Key research themes
1. How is digital platform governance addressing multifaceted societal challenges across privacy, competition, and cultural regulation?
This research area focuses on understanding the regulatory frameworks and policy approaches that govern digital platforms, addressing the complex intersection of privacy concerns, platform market dominance, misinformation, cultural impacts, and the diverse social harms stemming from digital content aggregation and distribution. It is critical because these platforms shape public discourse, economic competition, and cultural production worldwide, necessitating comprehensive governance models that cross traditional policy divides.
2. What governance models and policy strategies can enhance digital inclusion and mitigate digital divides at local and international levels?
Research under this theme explores the multifaceted digital divide — access, skills, socio-economic factors — and how policy initiatives at regional, national, and local government levels, as well as international bodies, can foster digital inclusion. It examines collaborative governance approaches, the evolution from exclusion towards equity in digital participation, and the role of education, infrastructure, and digital literacy in bridging divides, which remain critical for equitable socio-economic development in the digital age.
3. How can emerging disruptive digital technologies be governed to balance innovation benefits with societal risks and ethical challenges?
This theme addresses the challenges governments face in regulating and formulating policies around fast-evolving disruptive technologies—including AI, big data, autonomous systems, and blockchain—balancing their transformative potential with risks like privacy violations, labor market disruption, and socio-economic inequality. It foregrounds the need for adaptive, interdisciplinary governance frameworks that integrate technical, social, economic, and political considerations, and emphasizes proactive, inclusive policymaking to maximize benefits while mitigating harms.
4. How do supranational institutions like the European Union facilitate the global diffusion and enforcement of digital data protection norms?

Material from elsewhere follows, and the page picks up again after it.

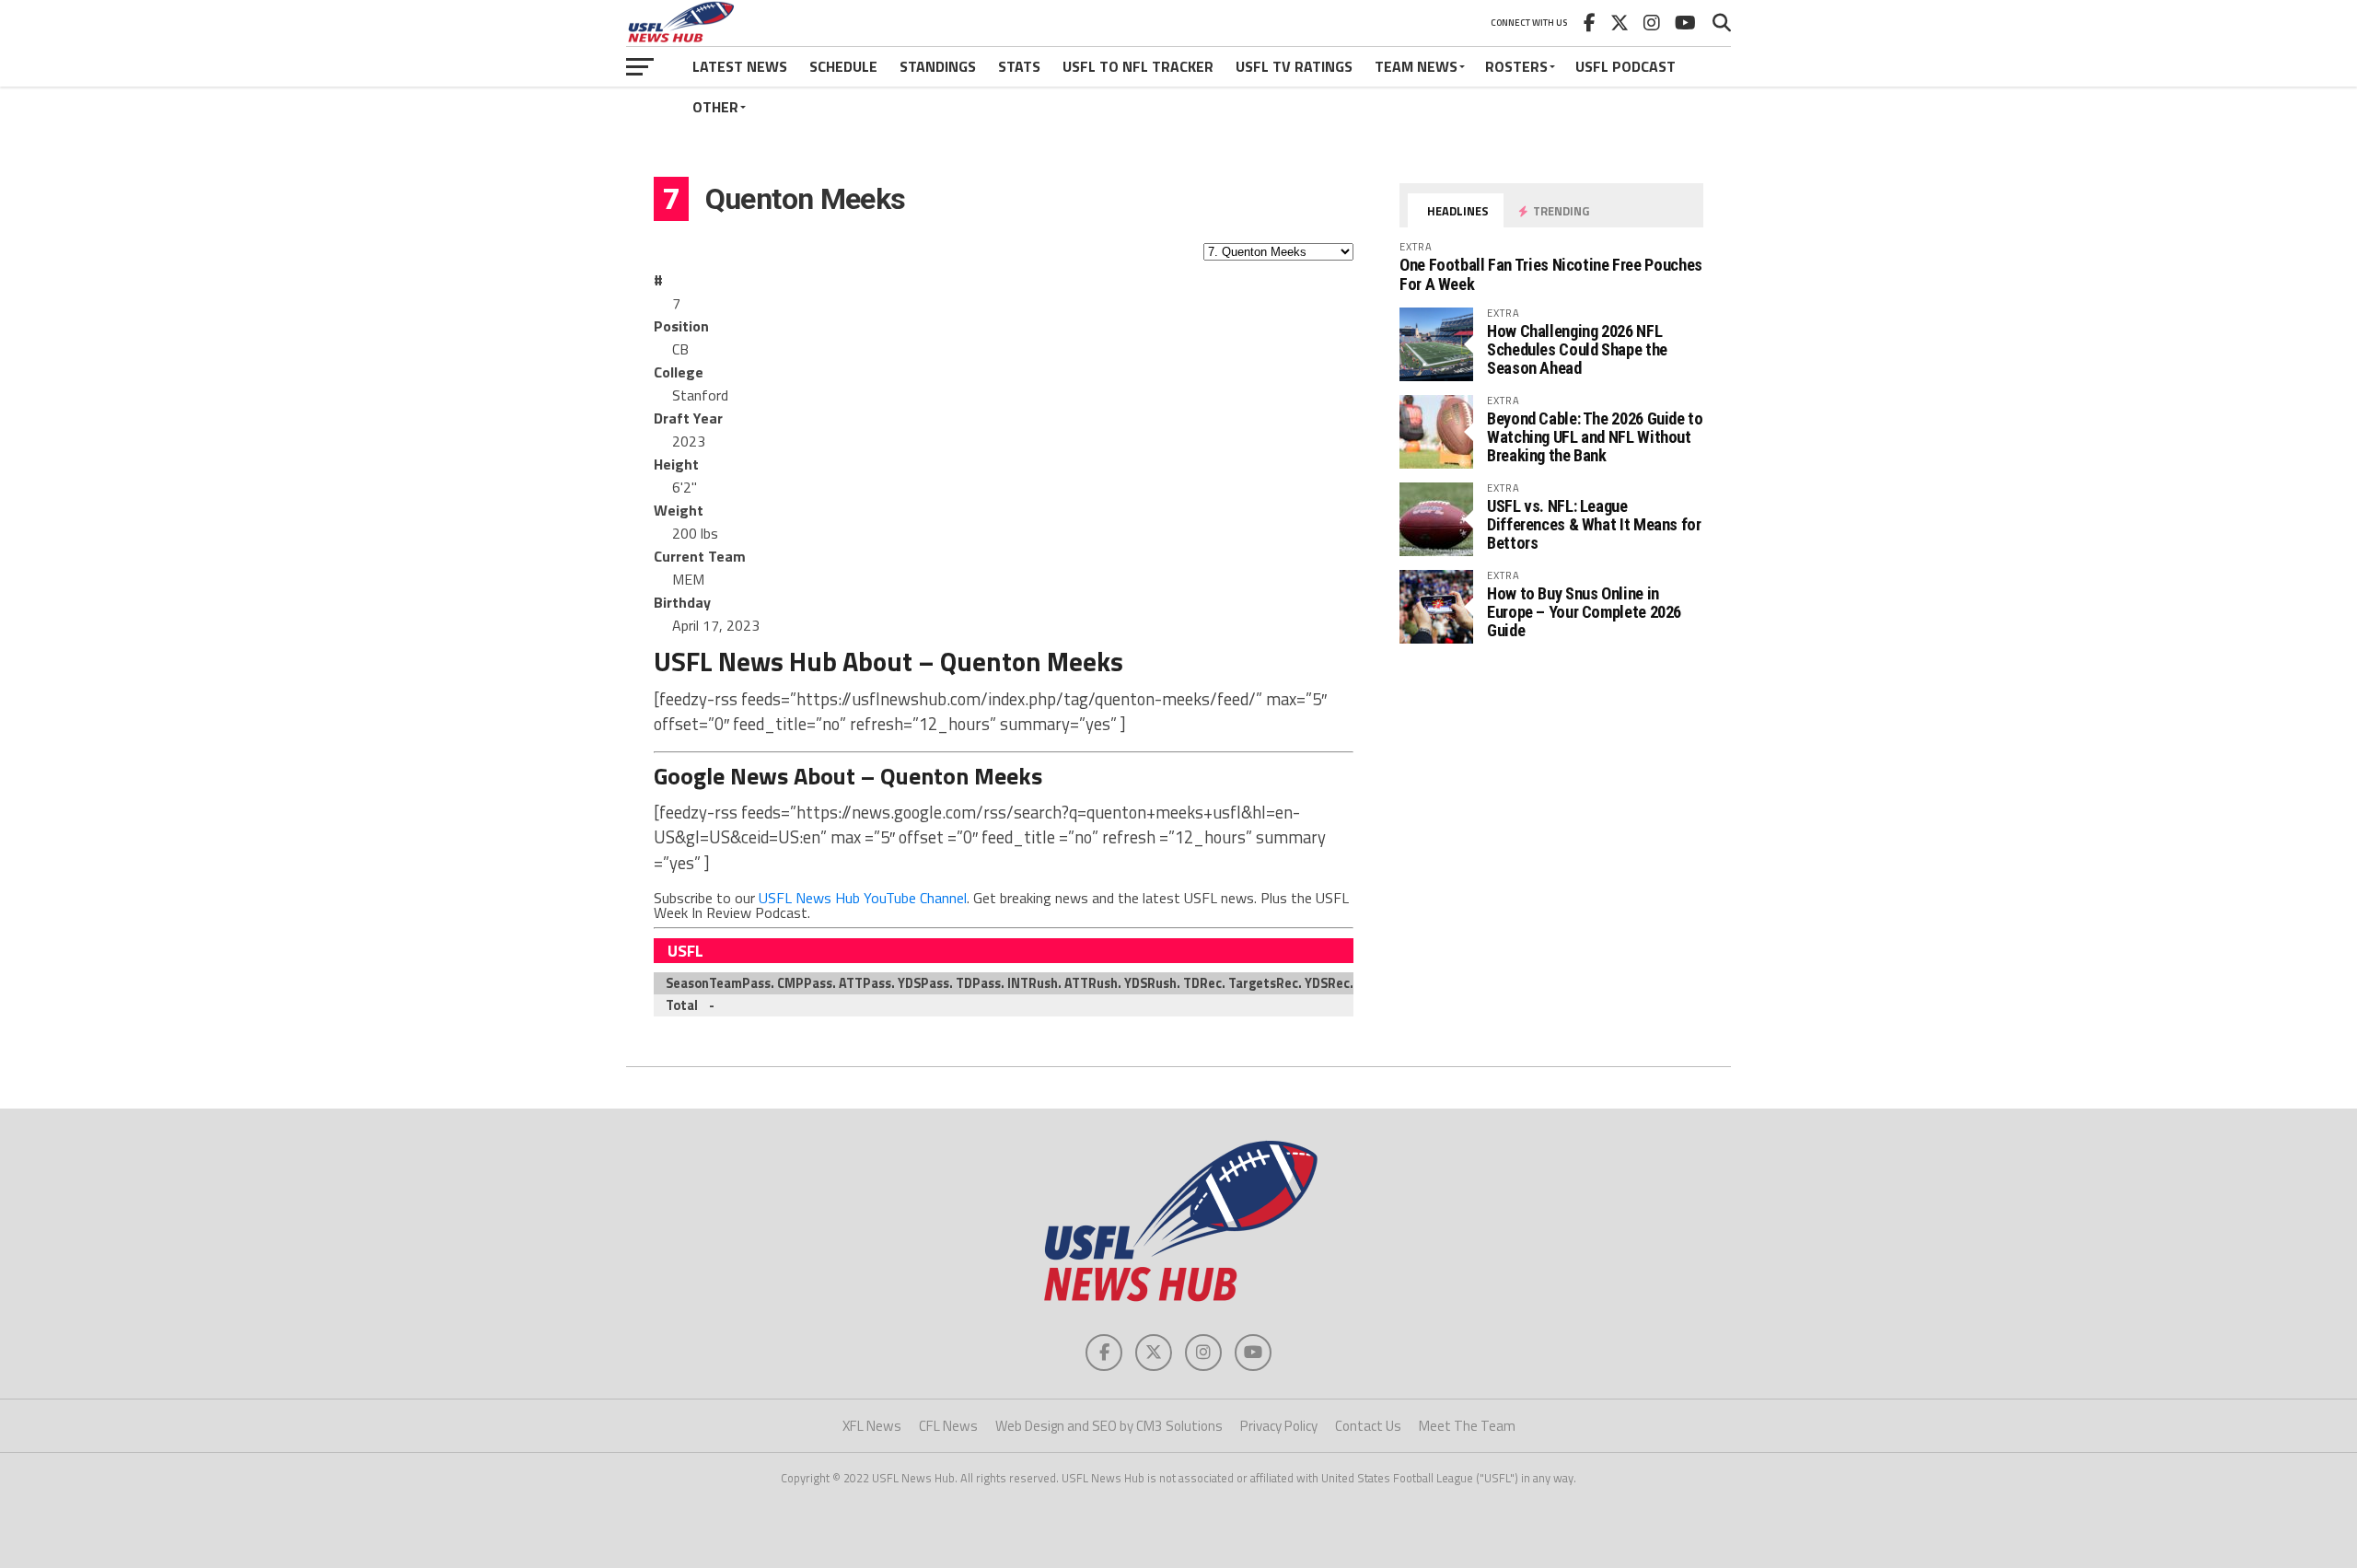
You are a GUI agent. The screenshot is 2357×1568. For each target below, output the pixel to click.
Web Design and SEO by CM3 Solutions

This research theme investigates the institutional mechanisms and political dynamics through which the EU, via its supranational bodies, projects regulatory power beyond its borders to establish global standards, particularly exemplified by the GDPR. Understanding this process is vital for comprehending how data protection norms are internationalized, the role of institutional capacity and integration theory in regulatory exportation, and the geopolitical impact of regulatory frameworks on shaping global digital policies.